Lv et al. 210 discovered that nanoarray structured NiCoP demonstrates high activity with η10 of approximately −287 mV in seawater, indicating its effectiveness in the HER. Moreover, it exhibits reasonable stability with η of about −290 mV for 20 h, suggesting its reliability for prolonged operation. Similarly, Huang et al. 211 reveals that the nanostructured Ni5P4 with a thin amorphous Ni5P4@Ni2+ δOδ(OH)2-δ layer displays significantly high activity, with η10 of approximately −144 mV in seawater. Furthermore, it exhibits negligible decay even at various current densities over 40 h, indicating its remarkable stability. Sarno et al. 213 investigated the performance of the nanostructured NiRuIr alloy anchored on graphene, revealing its substantial stability with approximately 90 % retention over 200 h in seawater. Additionally, Zhou et al. 217 on nanostructured T@Td-ReS2 with Re vacancies highlights enhanced HER performance in seawater. Interestingly, they observed that while the highest conductivity of the electrolyte is observed at approximately 45 °C, the highest hydrogen production rate occurs at about 35 °C. This discrepancy was attributed to the synergy between conductivity and dielectric constant, ultimately leading to the highest hydrogen production rate.
Zheng et al. 218 found that the PtMo alloy exhibits substantial activity with η10 of about −254.6 mV. Moreover, it maintains excellent stability, with 91.13 % retention at η of −800 mV for 173 h. Zhang et al. 219 compared the HER of nickel (Ni) alloys, including NiCo and NiCu, in seawater. Fabricated on pretreated Ti substrates via the electrodeposition method, NiCu displayed a nanostructure with a feather-like morphology, while NiCo exhibited a loose structure. The nanostructure of these alloys exposed abundant active sites, contributing to their improved HER performance. Specifically, in filtered seawater, NiCo exhibited an overpotential (η) of approximately −1,000 mV at a current density of 111 mA/cm2, with negligible decay observed over ∼10 h. Similarly, NiCu showed an overpotential of approximately −1,000 mV at a current density of 88 mA/cm2, with reasonable stability maintained over ∼10 h. Niu et al. 220 conducted a comparative study on the HER activity of RuCoMox alloys with RuCo alloy in filtered seawater. These alloys were deposited on pretreated titanium foil using cyclic voltammetry deposition. The RuCo alloy features nanoparticles morphology with an average size of approximately 50 nm, while the RuCoMo7 alloy exhibits a compact structure with cracks. In filtered seawater, RuCo demonstrates higher HER activity against RuCoMo, RuCoMo2, RuCoMo3, RuCoMo5, and RuCoMo7. Specifically, RuCo exhibits an overpotential η10 of approximately −387 mV, with 70 % retention at an overpotential of −1,200 mV over 12 h.
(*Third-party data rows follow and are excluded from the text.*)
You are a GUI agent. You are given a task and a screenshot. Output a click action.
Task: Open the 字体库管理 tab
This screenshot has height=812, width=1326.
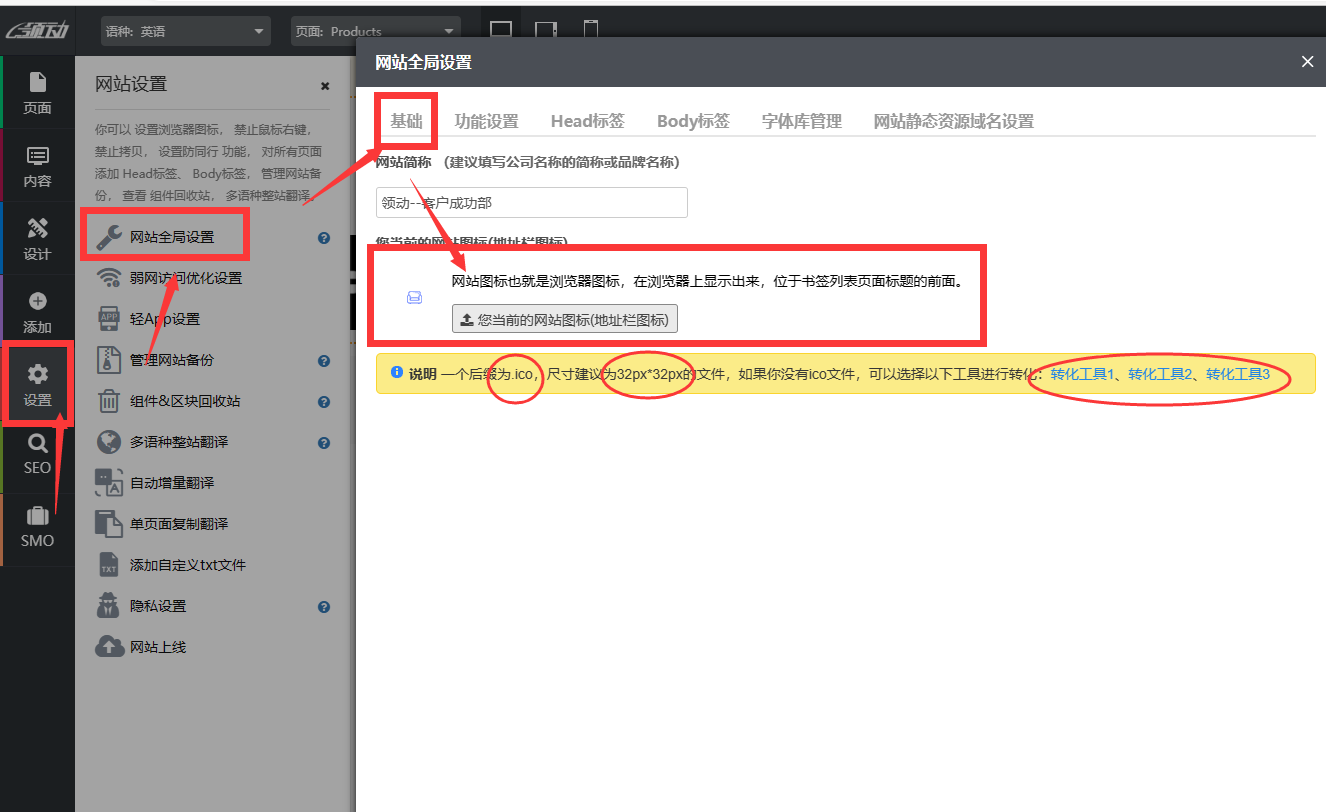click(801, 121)
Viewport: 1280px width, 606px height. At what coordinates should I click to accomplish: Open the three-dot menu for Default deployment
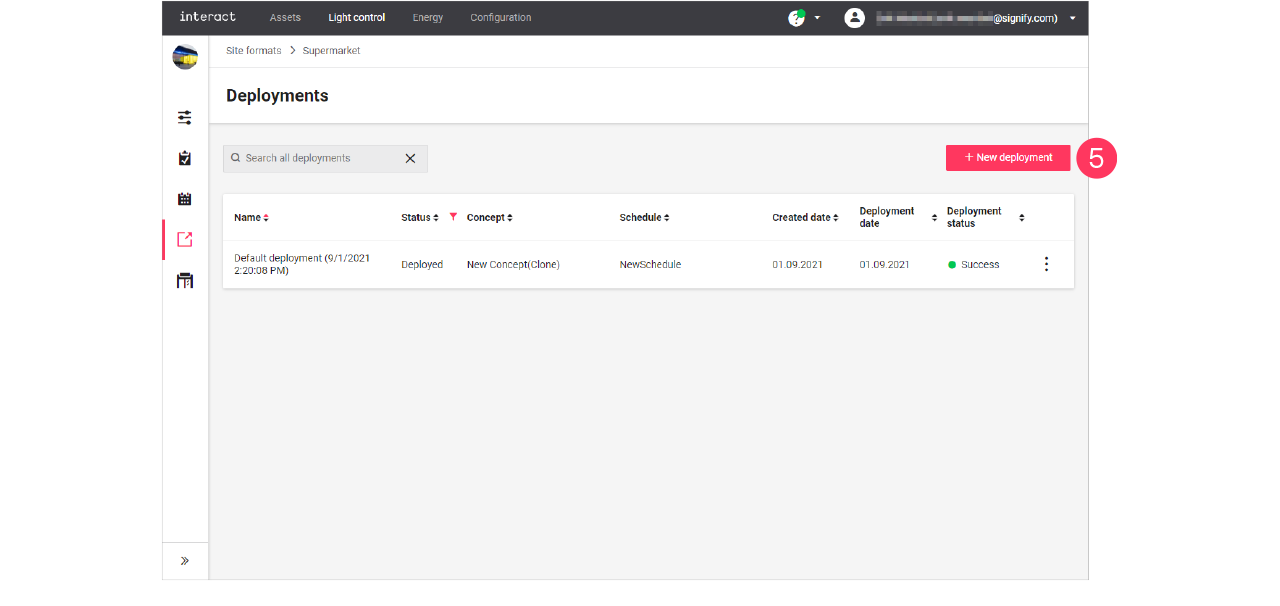(x=1046, y=263)
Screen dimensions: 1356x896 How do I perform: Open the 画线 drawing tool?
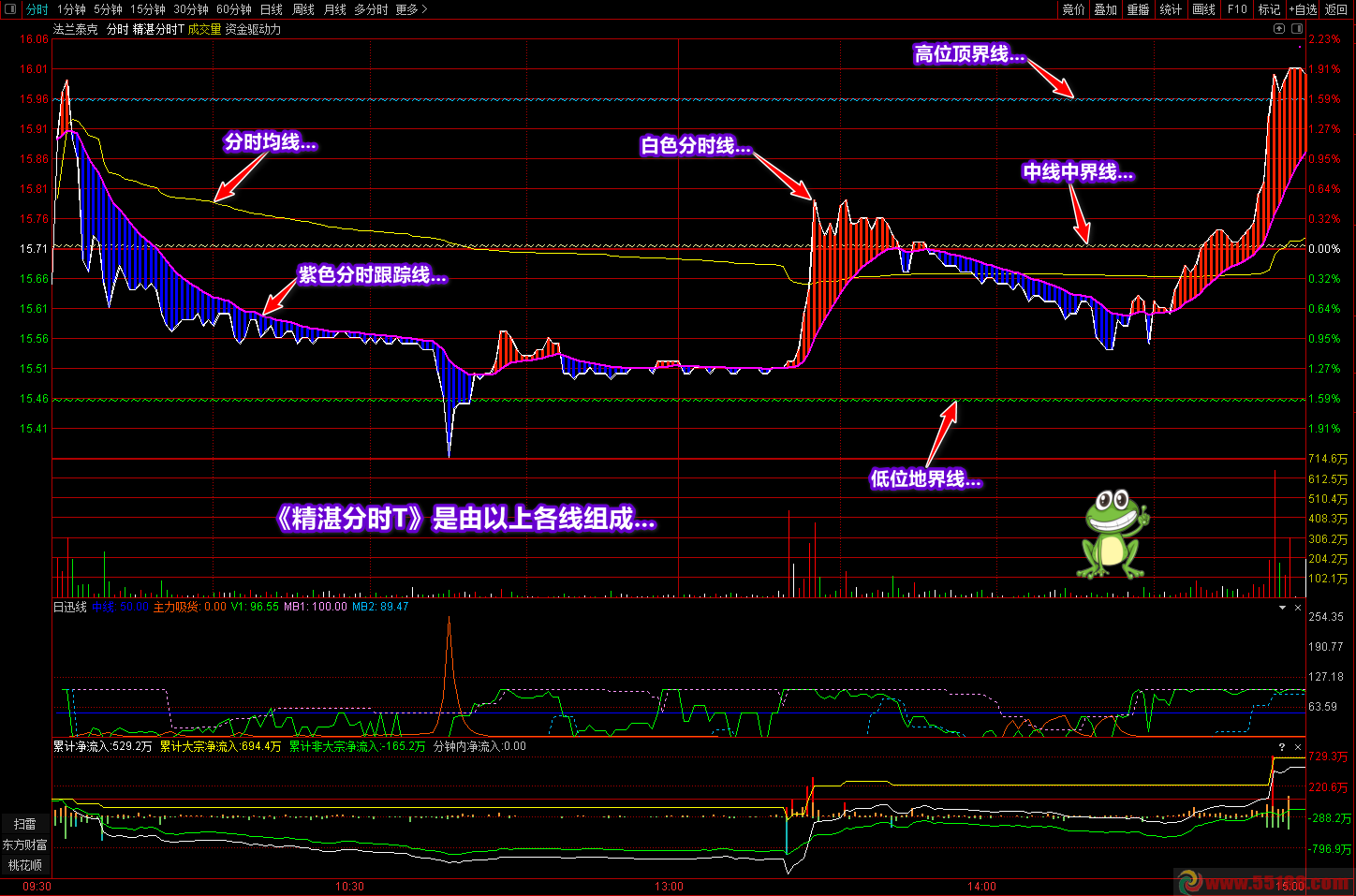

Meanwhile, RuCoMox shows an η10 of approximately −550 mV, with negligible decay at an overpotential of −1,200 mV over 12 h. Li et al. 221 compared the HER performance of various PtRu-based alloys with Pt in seawater. The alloys, including PtRuMo, PtRuCo, PtRuNi, PtRuFe, and PtRuCr, were deposited on Ti mesh using cyclic voltammetry. These alloys exhibited a face-centered-cubic structure similar to Pt, with changes in crystal constants indicating alloying effects. Among the alloys, PtRuMo showed a nanostructure and the lowest charge transfer resistance, indicating enhanced charge transfer. The HER activity followed this order: PtRuMo > PtRuNi > PtRuCo > PtRuFe > PtRuCr > PtRu > Pt. PtRuMo exhibited the highest activity in seawater, with a low η10 of −196 mV and excellent stability, retaining 97.9 % efficiency for 172 h. PtRuNi, PtRuCo, PtRuFe, and PtRuCr also showed high activity with reasonable stability in seawater.
The bamboo-like multi-walled carbon nanotubes incorporating carbon-coated cobalt nanoparticles and nitrogen dopants produces a synergistic effect that enhances the performance of the HER. Research by Gao et al. 222 illustrates the remarkable activity and stability of Co/N–C for HER in seawater with a pH around 7. Co/N–C exhibits significantly higher activity in pH-buffered seawater compared to natural seawater, suggesting that neutralizing the seawater pH enhances HER activity. In pH-buffered seawater, Co/N–C achieves an η10 of around −250 mV, maintaining reasonable stability for 7 h with η10 of approximately −270 mV.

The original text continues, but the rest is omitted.